Under this evidence, I conclude that the duty to barricade no longer existed. The nature of the structure required that the barricades be removed; all construction work at this particular site, including hoisting, had ceased. If, as the plaintiff seems to contend, once a hoistway always a hoistway, the barricades could never be removed without subjecting the party in charge of the work to liability. For example, under this theory, if the men removing the barricades fell into the unbarricaded hole, liability would attach. (See Korfanta v. Vanderbilt Ave. Realty Co., 193 App.Div. 763, 184 N.Y.S. 503.) In the Korfanta case, after most of the construction had been completed, the plaintiff returned to perform some minor repairs and fell down an unguarded elevator shaft. The Court held that the duty to guard the shaft under the evidence no longer existed.

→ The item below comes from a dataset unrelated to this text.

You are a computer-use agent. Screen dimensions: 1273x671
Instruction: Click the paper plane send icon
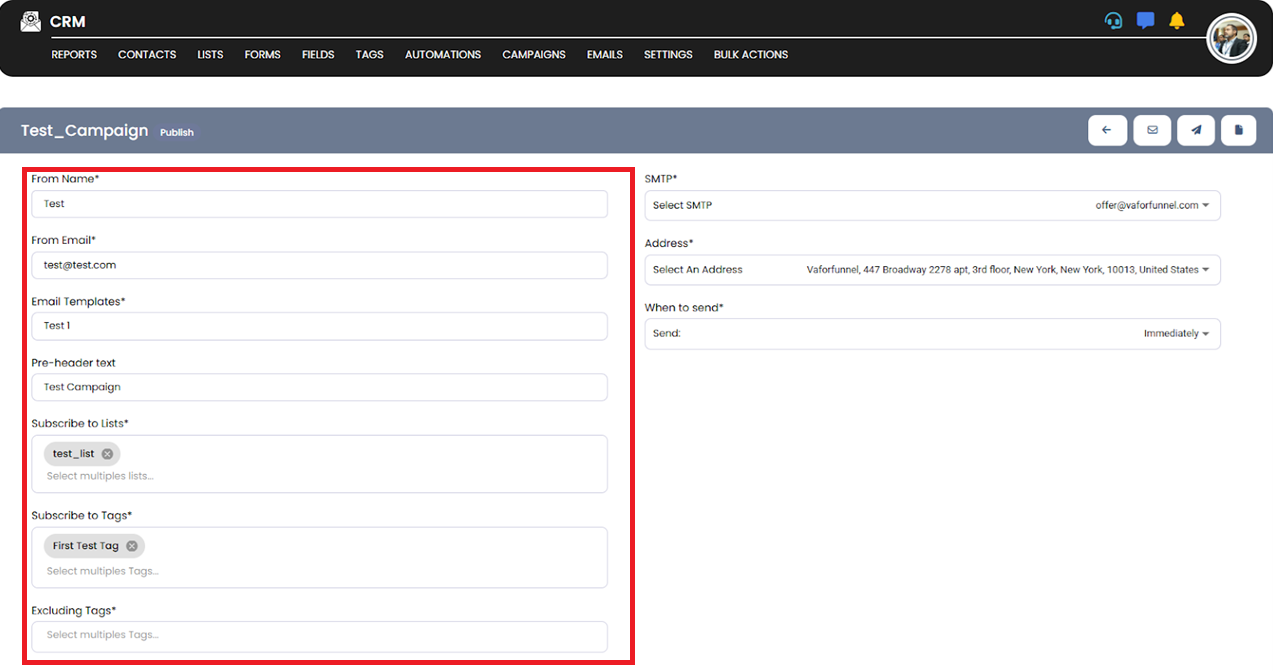click(x=1196, y=130)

Justice Goldberg further contends that, even if O’Neil had actually suspended or completed its hoisting activities as well as its other work in the particular area in question before the occurrence, since they were (or could be found to be) in charge of the work, they may still be held liable under the Act. With the proposition that O’Neil would not be excused simply because he had completed his hoisting activities, I am in complete agreement, but the plaintiff must prove that someone was using the hole as a hoistway on the day in question, and I submit he has not. The case of Pantaleo v. Gamm, 106 Ill.App.2d 116, 245 N.E.2d 618, cited by Justice Goldberg, is factually inapposite. In that case, the general contractor left a material hoist on the jobsite; there were no ladders, scaffolds, or personnel hoists on the site. The material hoist was the only means available to get from the ground to the roof, thus requiring its use. The plaintiff, while standing on some material piled on the hoist, was injured when the hoist began to shake and his hand was caught in the cable pulley. It is apparent that the proscribed condition existed at the time of the injury, i.e., the presence and required use of a defective hoist. In this case the proscribed condition, i.e., an unbarricaded opening being used as a hoistway, did not exist at the time of the injury.
For these reasons I conclude that the plaintiff has failed to prove the applicability of the Structural Work Act or that the defendants were guilty of any wilful violation of the Act. I would, therefore, reverse the judgment.